[Stored items]

# # #

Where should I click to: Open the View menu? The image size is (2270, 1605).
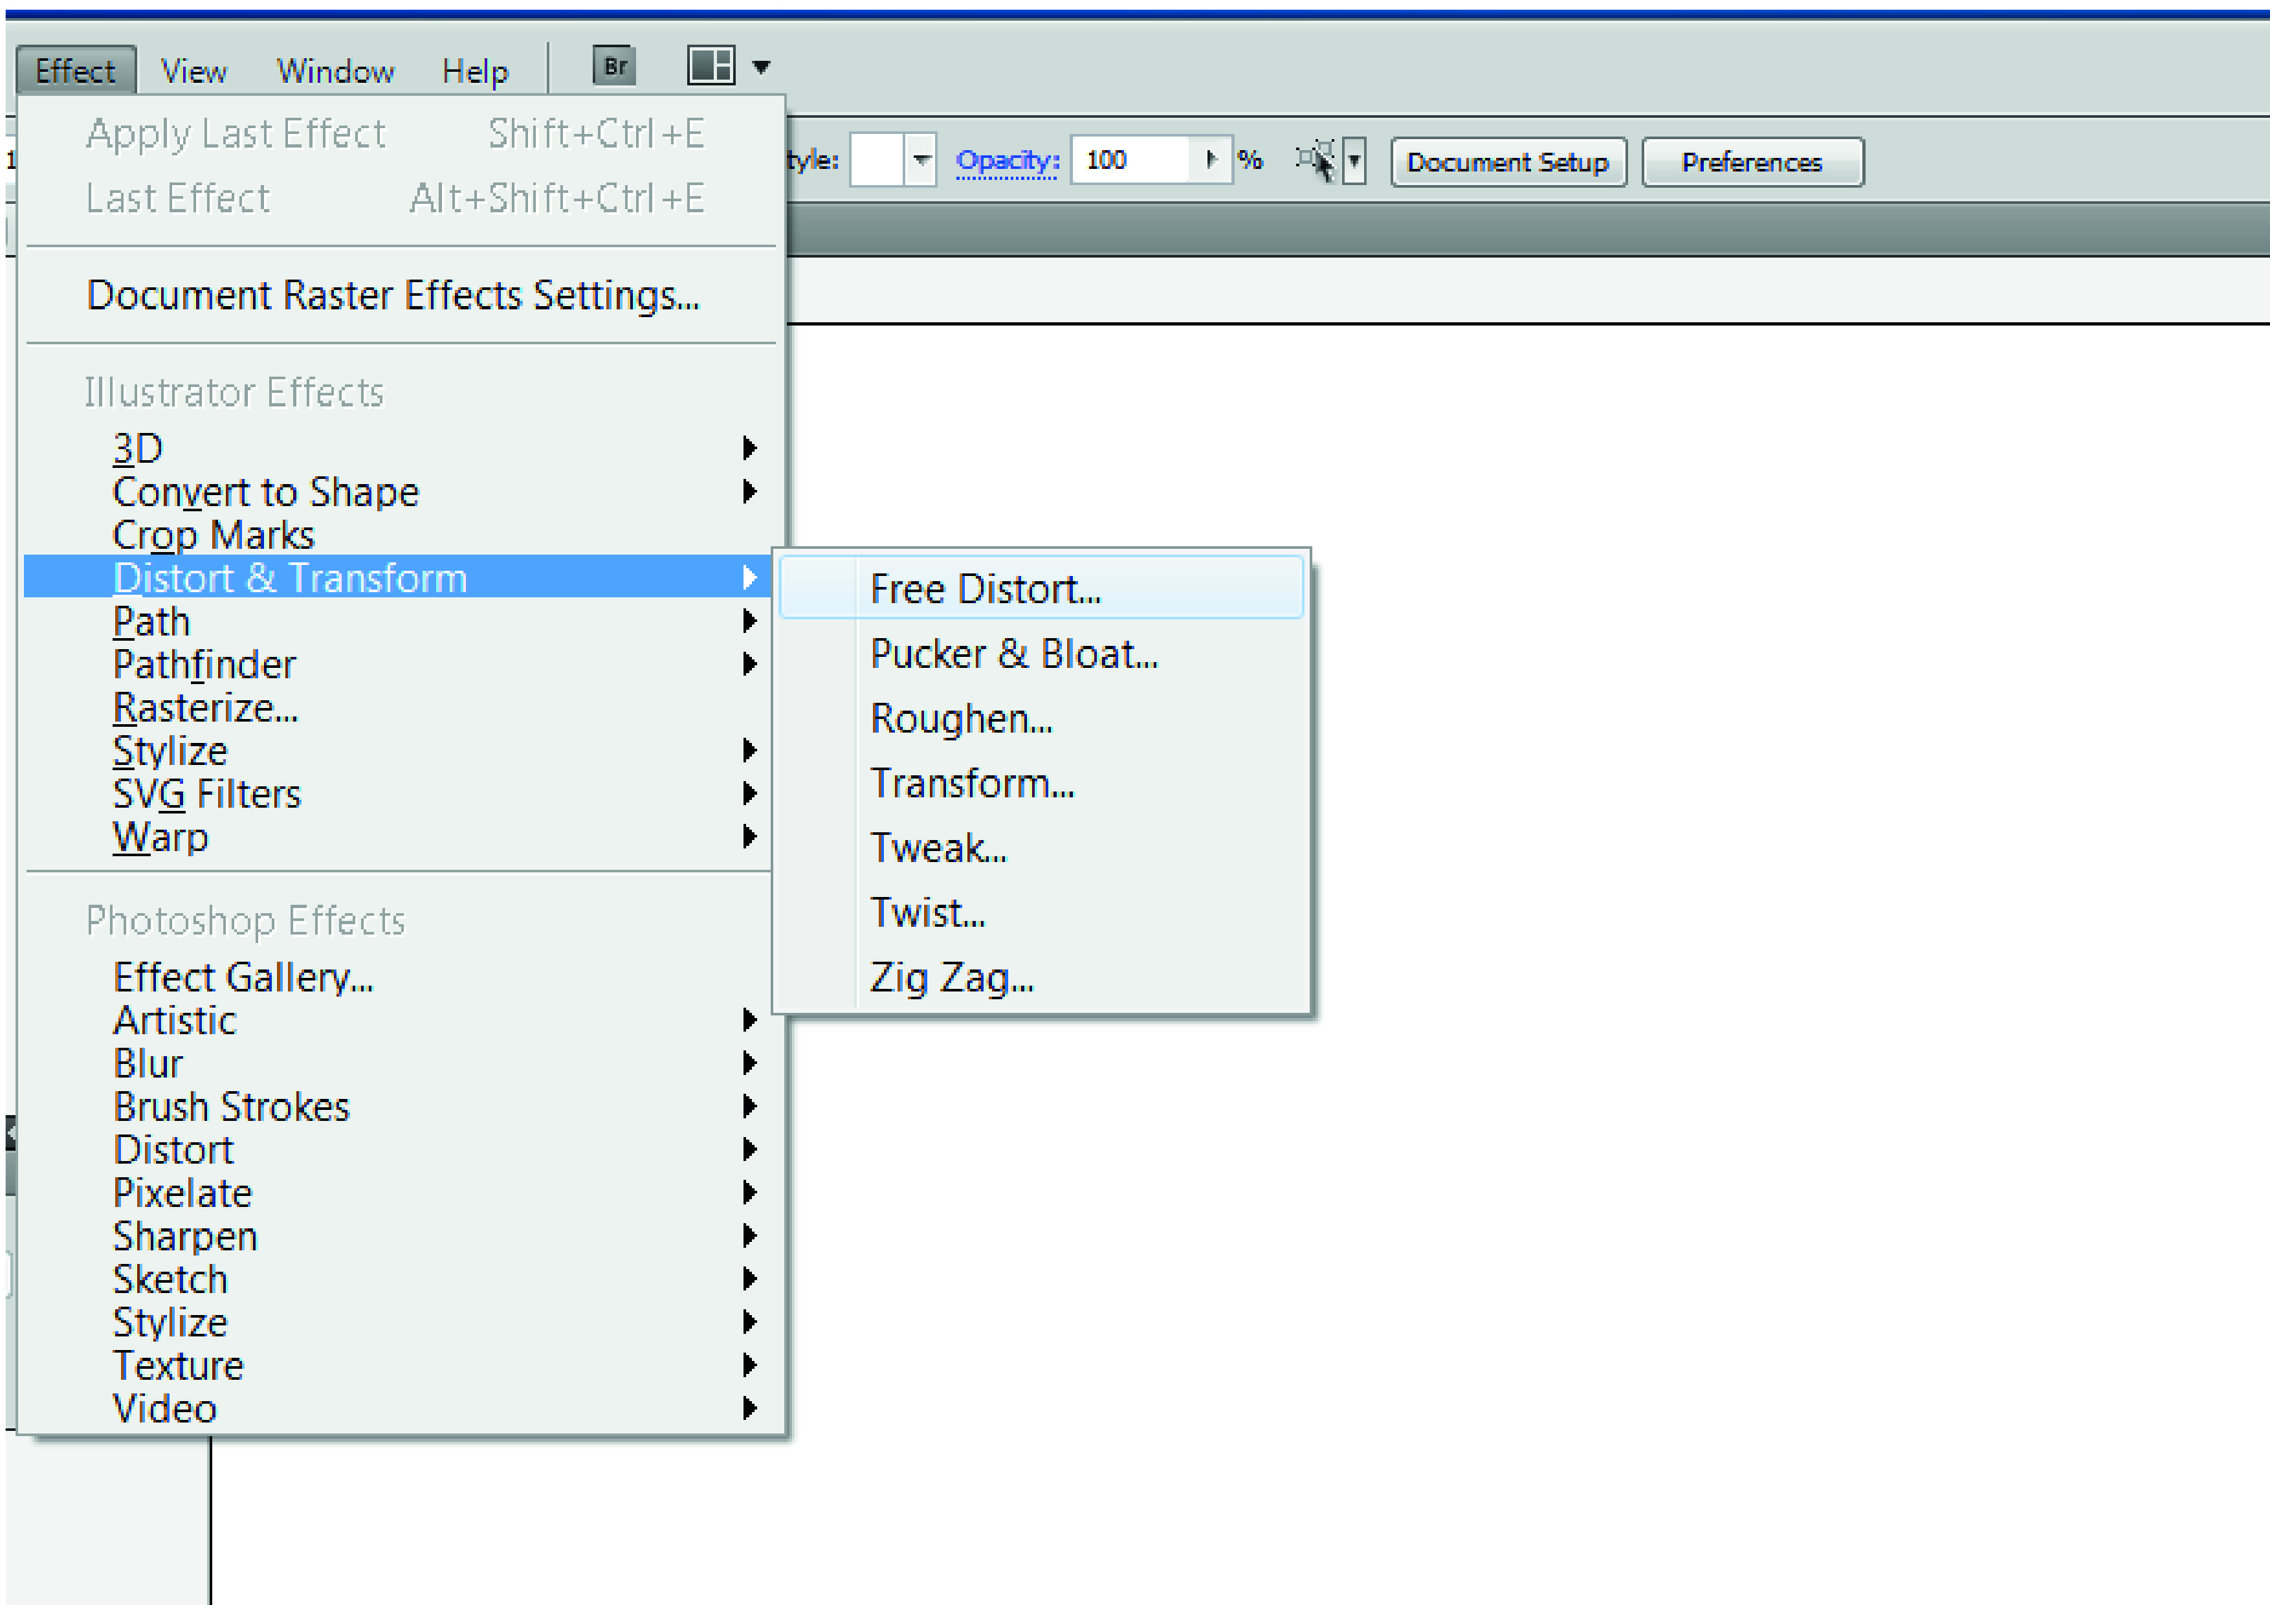coord(194,71)
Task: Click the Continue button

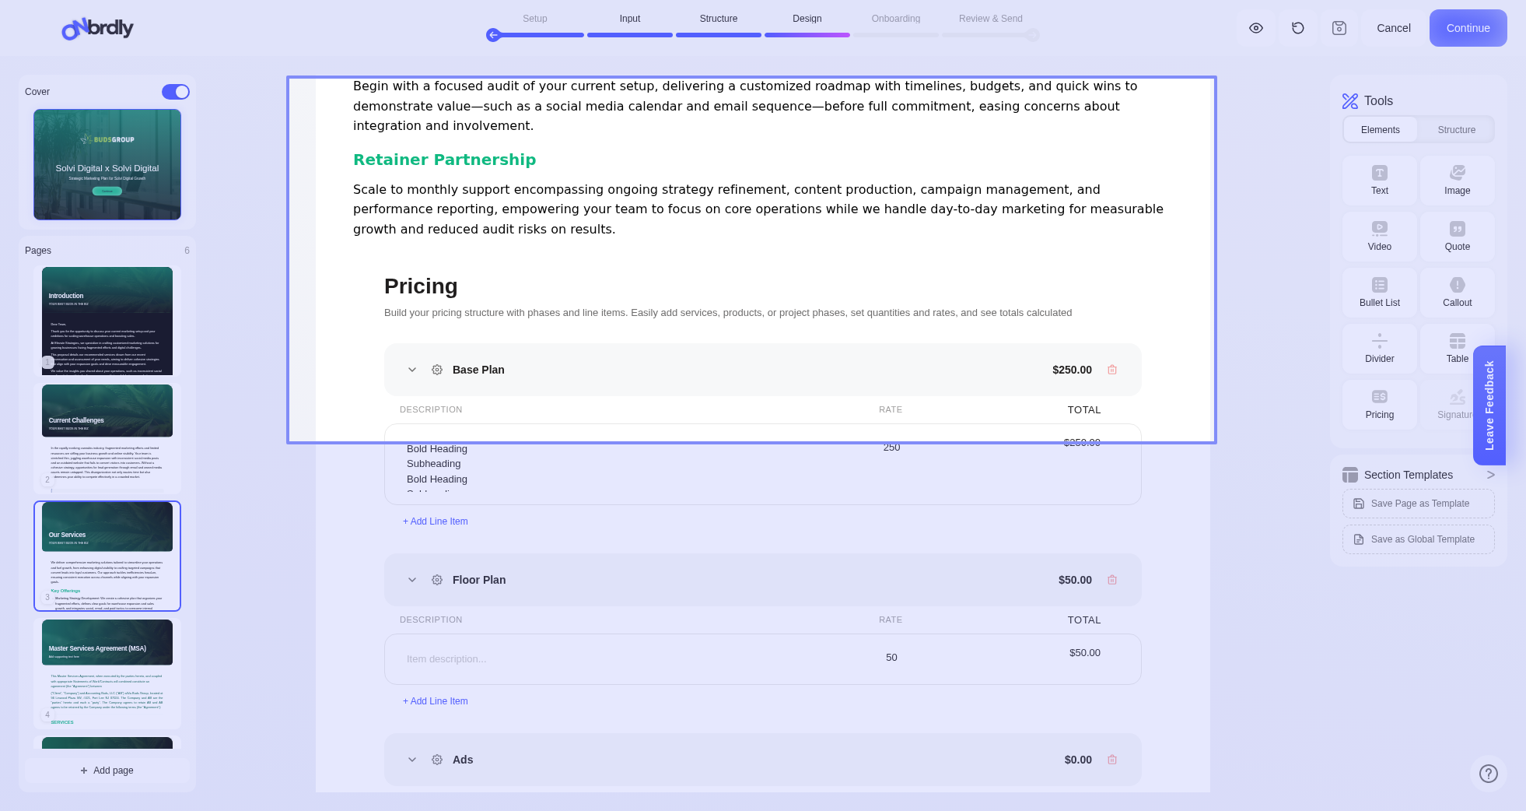Action: click(x=1468, y=28)
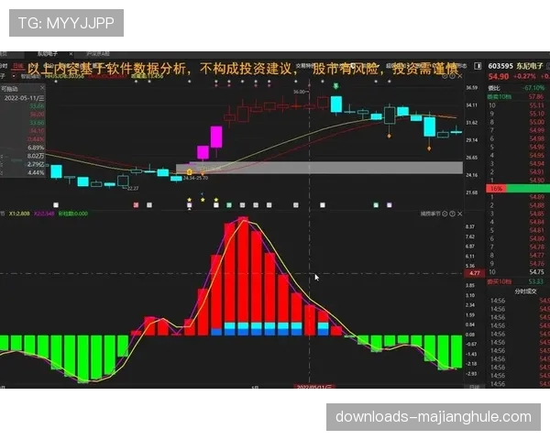Click the 4.77 crosshair value label on the axis
This screenshot has width=550, height=440.
click(474, 273)
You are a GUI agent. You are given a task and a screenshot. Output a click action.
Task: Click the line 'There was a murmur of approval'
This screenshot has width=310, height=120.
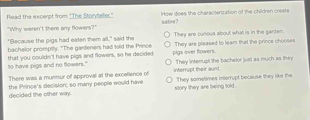(79, 76)
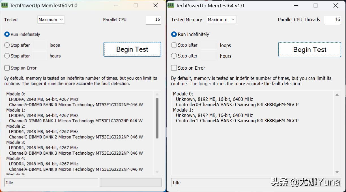Click the loops count field in right window
346x192 pixels.
[209, 45]

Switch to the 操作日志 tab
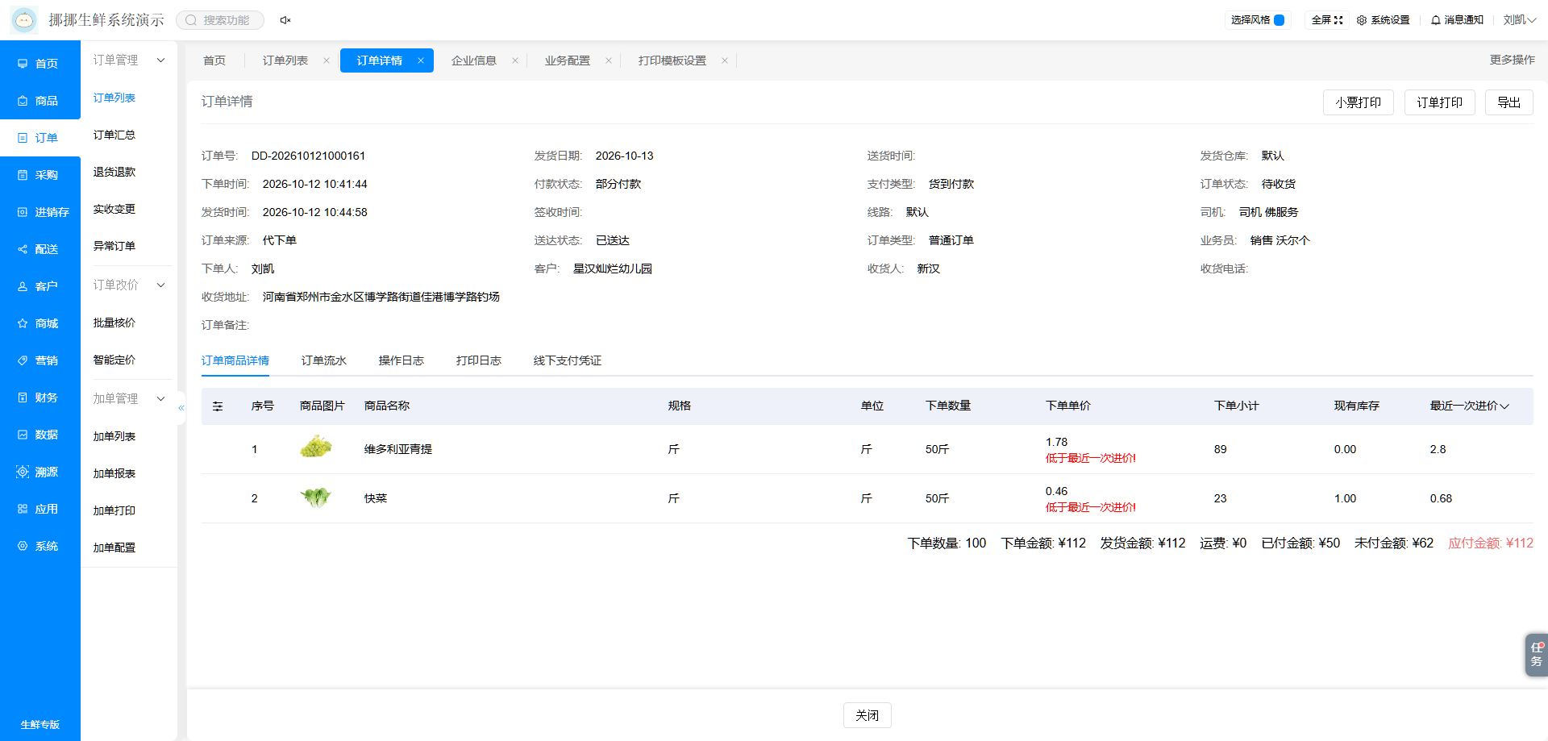[402, 360]
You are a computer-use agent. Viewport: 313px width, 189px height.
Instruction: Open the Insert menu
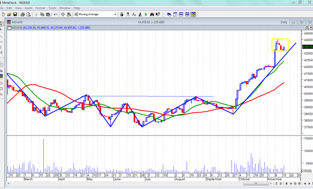coord(28,8)
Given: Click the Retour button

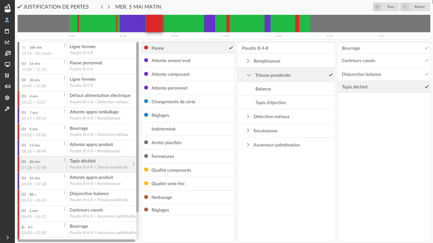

# # #

HOW TO COMPLETE THIS TASK:
Please print all the lines above exactly as given and leave out every picture.

ANSWER SPACE:
Where should I click to: Open the View menu? The image size is (2270, 1605).
coord(194,71)
Task: Click the Continue button

Action: click(x=1468, y=28)
Click the 4.77 crosshair value label on the axis
This screenshot has width=550, height=440.
click(474, 273)
You are a GUI agent. You are given a task and a screenshot. Output a click action.
Task: Click the line 'There was a murmur of approval'
This screenshot has width=310, height=120.
(79, 76)
Click the loops count field in right window
346x192 pixels.
[209, 45]

Switch to the 操作日志 tab
[402, 360]
You are a computer-use agent. Viewport: 313px width, 189px height.
Instruction: Open the Insert menu
coord(28,8)
Given: Click the Retour button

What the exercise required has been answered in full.